Molecular features underlying the resistance to amylolytic hydrolysis in cooked and cooled gels of wheat, amylomaize V and amylomaize VII starches have been investigated using a combination of physicochemical techniques. X-ray diffraction and C-13 CP/MAS NMR spectroscopy indicate levels of crystalline and double helical order to be 25-30% and 60-70%, respectively, in enzyme-resistant retrograded starches. The width of features in diffraction patterns and NMR spectra indicate smaller and/or less perfectly arranged B-type double helical aggregates than found in native potato or amylomaize VII starch. Differential scanning calorimetry in excess water shows a broad endothermic transition from below 100 to c. 170 degrees C which is interpreted in terms of double helix melting. Consistent with a broad melting endotherm, (linear) chain lengths present in enzyme-resistant starches cover a range of degree of polymerisation (DP) from less than 10 to c. 100 as determined by high performance anion exchange chromatography (HPAEC). This dispersion of chain lengths coincides with the range expected from previous studies for double helices (minimum required DP of 10) with no major intervening amorphous regions (maximum DP similar to 100).
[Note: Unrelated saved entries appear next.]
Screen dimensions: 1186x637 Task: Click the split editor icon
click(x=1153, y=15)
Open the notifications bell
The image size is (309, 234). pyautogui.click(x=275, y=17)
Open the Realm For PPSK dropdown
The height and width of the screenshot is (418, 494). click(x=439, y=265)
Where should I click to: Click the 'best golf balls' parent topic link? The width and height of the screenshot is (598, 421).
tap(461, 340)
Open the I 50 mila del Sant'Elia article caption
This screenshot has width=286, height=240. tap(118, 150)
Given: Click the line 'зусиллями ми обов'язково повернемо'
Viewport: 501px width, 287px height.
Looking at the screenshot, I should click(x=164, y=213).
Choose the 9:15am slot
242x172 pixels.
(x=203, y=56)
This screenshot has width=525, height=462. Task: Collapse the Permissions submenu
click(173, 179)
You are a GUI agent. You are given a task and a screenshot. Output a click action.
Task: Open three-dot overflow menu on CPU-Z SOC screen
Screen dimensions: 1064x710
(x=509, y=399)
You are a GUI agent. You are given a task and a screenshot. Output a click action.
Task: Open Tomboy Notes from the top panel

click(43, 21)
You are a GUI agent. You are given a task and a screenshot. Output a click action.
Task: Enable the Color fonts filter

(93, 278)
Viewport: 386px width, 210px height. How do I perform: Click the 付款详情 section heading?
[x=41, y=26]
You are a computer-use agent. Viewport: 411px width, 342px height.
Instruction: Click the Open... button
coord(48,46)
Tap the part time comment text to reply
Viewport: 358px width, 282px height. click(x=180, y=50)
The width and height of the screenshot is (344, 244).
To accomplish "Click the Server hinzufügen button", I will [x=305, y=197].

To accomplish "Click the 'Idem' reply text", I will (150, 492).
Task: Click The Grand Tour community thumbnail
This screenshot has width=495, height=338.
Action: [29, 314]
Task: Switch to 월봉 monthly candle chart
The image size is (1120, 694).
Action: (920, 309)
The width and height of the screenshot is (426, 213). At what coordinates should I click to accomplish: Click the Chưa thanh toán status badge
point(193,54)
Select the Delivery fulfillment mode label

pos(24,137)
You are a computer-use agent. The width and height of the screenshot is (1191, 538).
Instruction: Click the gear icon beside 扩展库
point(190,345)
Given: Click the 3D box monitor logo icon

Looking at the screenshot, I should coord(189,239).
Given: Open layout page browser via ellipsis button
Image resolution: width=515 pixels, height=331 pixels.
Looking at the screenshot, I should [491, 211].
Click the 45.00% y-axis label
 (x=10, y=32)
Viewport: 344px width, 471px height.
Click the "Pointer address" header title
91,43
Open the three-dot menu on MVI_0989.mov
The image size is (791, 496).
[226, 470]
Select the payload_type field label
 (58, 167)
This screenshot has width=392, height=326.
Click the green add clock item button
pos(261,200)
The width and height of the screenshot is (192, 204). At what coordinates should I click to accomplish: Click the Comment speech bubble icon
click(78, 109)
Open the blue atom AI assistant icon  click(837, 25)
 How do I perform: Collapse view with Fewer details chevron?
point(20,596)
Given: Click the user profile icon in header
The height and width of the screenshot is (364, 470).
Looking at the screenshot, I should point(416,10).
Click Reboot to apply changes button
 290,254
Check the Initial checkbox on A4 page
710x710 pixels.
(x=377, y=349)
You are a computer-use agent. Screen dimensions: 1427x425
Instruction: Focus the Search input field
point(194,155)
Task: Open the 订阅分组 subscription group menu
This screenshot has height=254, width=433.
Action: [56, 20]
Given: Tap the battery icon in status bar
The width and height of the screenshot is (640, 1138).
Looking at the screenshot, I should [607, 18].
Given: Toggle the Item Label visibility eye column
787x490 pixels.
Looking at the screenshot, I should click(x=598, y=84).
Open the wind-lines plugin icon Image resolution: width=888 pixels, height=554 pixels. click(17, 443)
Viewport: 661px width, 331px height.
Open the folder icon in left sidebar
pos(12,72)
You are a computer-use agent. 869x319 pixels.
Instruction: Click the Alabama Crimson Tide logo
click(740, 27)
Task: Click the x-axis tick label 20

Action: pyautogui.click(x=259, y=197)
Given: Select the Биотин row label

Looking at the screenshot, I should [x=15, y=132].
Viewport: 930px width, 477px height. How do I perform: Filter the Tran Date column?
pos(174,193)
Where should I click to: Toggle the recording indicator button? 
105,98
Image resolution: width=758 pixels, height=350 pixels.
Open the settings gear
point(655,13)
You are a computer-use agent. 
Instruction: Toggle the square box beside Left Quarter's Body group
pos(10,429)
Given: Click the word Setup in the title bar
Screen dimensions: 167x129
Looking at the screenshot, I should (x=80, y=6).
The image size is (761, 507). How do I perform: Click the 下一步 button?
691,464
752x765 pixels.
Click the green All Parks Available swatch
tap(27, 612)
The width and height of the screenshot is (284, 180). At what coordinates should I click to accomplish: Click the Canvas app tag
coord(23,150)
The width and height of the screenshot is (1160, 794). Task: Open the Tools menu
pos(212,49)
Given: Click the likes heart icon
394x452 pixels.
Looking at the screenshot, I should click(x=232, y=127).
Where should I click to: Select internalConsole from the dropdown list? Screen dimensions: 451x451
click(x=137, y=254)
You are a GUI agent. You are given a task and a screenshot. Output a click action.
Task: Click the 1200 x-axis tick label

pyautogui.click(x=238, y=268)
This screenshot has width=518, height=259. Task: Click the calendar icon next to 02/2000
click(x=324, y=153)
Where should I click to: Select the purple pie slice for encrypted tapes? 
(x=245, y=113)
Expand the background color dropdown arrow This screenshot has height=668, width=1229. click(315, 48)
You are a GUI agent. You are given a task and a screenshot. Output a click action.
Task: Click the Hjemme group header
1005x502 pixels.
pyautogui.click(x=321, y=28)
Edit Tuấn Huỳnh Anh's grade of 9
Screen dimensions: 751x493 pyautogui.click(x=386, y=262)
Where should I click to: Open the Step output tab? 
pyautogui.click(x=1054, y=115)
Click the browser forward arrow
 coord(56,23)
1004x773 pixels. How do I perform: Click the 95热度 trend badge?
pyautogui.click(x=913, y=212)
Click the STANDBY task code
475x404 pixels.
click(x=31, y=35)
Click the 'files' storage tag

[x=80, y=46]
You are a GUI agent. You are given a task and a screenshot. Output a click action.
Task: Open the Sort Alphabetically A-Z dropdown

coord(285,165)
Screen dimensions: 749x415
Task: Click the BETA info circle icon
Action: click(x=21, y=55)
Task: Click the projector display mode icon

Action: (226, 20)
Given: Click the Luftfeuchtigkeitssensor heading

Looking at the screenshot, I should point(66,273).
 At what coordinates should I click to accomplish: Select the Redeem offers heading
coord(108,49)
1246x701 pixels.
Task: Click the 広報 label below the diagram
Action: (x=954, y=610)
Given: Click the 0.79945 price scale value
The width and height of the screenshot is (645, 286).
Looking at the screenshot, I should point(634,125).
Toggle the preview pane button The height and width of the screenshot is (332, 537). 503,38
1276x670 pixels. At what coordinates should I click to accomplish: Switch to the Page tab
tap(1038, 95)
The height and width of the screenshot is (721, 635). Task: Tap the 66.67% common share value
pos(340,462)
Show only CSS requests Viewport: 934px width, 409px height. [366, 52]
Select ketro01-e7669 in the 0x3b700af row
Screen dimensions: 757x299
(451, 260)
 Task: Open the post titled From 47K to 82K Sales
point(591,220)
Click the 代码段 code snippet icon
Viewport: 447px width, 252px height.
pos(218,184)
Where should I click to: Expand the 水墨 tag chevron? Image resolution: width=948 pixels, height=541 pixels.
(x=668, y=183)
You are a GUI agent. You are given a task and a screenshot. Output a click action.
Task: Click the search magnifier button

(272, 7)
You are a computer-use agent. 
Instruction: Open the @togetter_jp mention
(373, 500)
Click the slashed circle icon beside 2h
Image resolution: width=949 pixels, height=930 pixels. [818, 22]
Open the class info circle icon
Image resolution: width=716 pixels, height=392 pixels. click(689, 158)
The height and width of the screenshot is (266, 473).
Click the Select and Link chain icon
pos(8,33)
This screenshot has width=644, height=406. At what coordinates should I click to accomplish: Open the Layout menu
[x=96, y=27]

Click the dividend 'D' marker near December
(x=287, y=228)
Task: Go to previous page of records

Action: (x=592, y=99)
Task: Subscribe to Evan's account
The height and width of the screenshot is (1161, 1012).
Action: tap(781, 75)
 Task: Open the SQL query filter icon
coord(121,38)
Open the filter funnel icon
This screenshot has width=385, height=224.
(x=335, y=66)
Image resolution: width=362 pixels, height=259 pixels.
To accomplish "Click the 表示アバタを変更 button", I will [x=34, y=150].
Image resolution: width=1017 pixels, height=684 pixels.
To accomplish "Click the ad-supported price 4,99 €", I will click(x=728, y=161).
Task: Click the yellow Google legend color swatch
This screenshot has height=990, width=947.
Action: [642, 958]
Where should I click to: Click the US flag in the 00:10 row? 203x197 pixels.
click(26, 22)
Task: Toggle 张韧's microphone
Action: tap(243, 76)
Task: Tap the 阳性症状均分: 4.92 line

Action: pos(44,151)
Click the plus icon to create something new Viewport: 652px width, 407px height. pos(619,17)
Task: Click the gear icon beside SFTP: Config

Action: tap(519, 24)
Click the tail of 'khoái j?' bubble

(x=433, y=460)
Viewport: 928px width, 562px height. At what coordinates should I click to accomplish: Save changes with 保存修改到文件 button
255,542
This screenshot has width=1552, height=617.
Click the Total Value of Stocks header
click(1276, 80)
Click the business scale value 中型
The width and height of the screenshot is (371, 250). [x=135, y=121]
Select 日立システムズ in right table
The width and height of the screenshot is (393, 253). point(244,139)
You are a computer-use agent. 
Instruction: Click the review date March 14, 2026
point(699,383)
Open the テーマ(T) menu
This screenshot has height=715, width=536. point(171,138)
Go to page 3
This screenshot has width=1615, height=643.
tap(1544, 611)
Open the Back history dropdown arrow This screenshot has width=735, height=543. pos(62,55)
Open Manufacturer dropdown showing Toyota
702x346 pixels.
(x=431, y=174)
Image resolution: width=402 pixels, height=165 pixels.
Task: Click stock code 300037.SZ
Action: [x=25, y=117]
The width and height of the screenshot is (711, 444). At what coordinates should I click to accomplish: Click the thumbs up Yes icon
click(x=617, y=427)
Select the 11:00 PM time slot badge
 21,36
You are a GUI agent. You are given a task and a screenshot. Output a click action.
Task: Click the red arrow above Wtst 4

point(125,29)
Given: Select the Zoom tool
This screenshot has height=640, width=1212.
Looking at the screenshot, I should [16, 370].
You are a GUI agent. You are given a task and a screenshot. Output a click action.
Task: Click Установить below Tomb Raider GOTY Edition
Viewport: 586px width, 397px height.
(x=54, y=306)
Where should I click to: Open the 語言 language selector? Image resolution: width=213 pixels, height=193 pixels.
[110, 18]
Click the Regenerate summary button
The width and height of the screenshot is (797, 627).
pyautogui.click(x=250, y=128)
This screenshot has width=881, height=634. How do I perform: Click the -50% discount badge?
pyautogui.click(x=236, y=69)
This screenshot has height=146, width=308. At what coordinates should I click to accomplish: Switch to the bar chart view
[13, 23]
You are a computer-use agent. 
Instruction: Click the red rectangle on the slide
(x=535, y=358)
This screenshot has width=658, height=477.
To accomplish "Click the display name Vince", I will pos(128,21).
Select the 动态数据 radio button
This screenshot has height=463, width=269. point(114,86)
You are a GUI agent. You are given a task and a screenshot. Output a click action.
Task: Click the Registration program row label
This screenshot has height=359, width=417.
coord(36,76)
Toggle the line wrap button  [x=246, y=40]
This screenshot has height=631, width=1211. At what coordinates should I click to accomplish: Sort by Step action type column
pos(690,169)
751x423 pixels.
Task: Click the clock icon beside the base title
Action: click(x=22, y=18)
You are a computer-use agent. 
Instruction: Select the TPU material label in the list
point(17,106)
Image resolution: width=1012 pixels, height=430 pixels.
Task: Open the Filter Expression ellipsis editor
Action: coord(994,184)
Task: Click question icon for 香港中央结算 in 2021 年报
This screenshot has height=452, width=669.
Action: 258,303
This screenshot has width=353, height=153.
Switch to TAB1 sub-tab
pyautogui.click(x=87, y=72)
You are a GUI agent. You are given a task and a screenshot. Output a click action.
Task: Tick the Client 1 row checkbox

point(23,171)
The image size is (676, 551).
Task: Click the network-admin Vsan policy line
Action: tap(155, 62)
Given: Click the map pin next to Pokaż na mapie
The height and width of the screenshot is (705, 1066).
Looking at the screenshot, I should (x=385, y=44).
HPAEC analysis also shows a periodicity in chain length for DP multiples of 6 above DP18 for all three enzyme-resistant retrograded starches. A model is proposed to account for this observation based on restricted enzyme access to potential substrates arranged in double helical aggregates. In general, enzyme-resistant retrograded starch reflects features both of aggregated/gelled amylose (high double helix content; low crystallinity, DP range from junction zones of DP 10-100), and the consequence of enzyme action on such a structure (periodicity of six units from accessibility of enzyme to aggregated substrate).